By Andrew MacAskill and Gareth Nicholson
Oct. 31 (Bloomberg) -- Barclays Plc is in negotiations for a cash injection of 6 billion pounds ($9.72 billion) from Middle Eastern governments including Qatar, the Financial Times reported, citing people familiar with the situation.
Talks between Barclays executives and investors were taking place last night and an announcement could be made as early as today, the newspaper said. The agreement may still fall apart or be delayed until the weekend, the FT said. Completion of the deal would meet Barclays' requirement for fresh capital without having to turn to the British government for money.
The London-based bank is seeking to raise 6.5 billion pounds from private sources to meet new requirements for cash reserves in the U.K. without tapping the government's 37 billion-pound bailout fund. Rivals Royal Bank of Scotland Plc, Lloyds TSB Group Plc and HBOS Plc all plan to sell shares underwritten by the state, which may take stakes in the banks and will restrict executive pay and dividend payouts.
Jonathan Williams, a Singapore-based spokesman at Barclays, declined to comment.
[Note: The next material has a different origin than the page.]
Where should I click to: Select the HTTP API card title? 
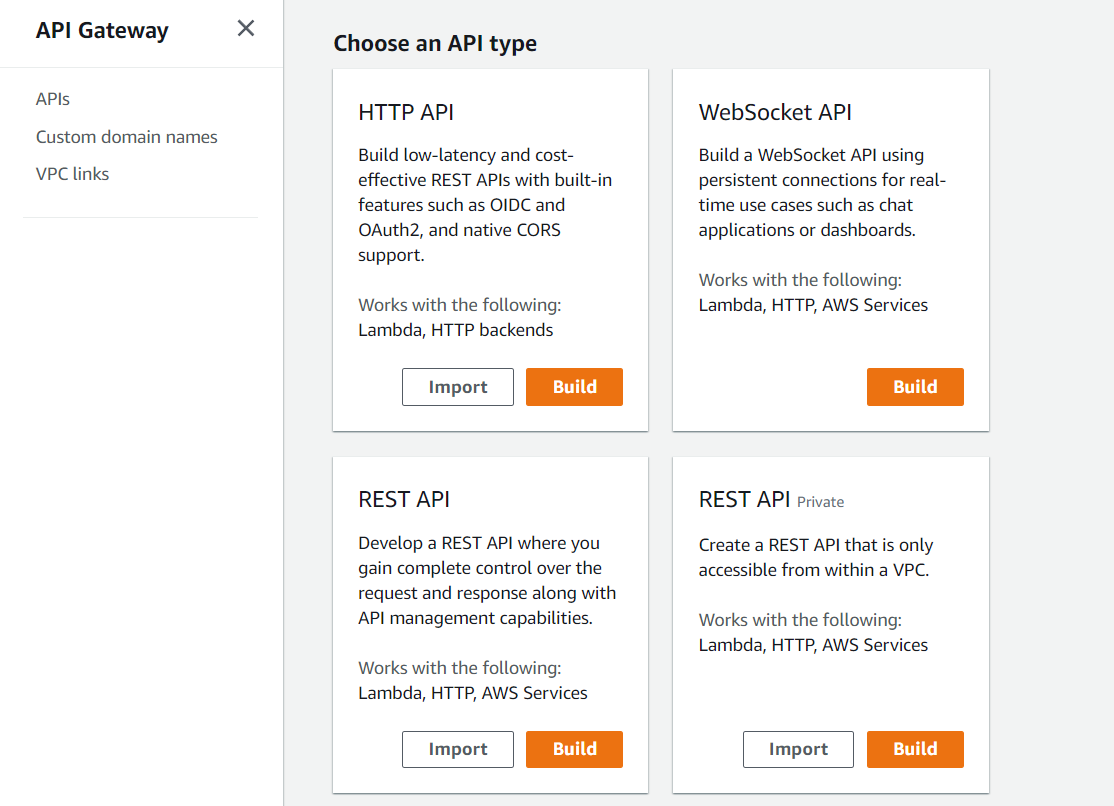(406, 112)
Barclays has sought capital from Russian banks OAO VTB and OAO Sberbank although it's not clear if the approach was successful, the Wall Street Journal reported Oct. 28 without identifying who provided the information.
The Qatar Investment Authority, an existing Barclays shareholder, has been in talks with the bank for ``several weeks,'' the Times reported, without citing anyone. Discussions with the Libyan Investment Authority, VTB and Sberbank haven't led to any investments, the newspaper said.
Barclays agreed to buy collapsed Lehman Brothers Holdings Inc.'s investment-banking and capital-markets operations in the Americas, including its headquarters in New York, for $1.54 billion on Sept. 17.
The bank was last week lowered to ``neutral'' from ``buy'' by UBS AG, which said earnings and dividends at the U.K.'s second-biggest bank may be hurt as it raises capital amid a slowing economy.
Shares in Barclays have declined 40 percent this month.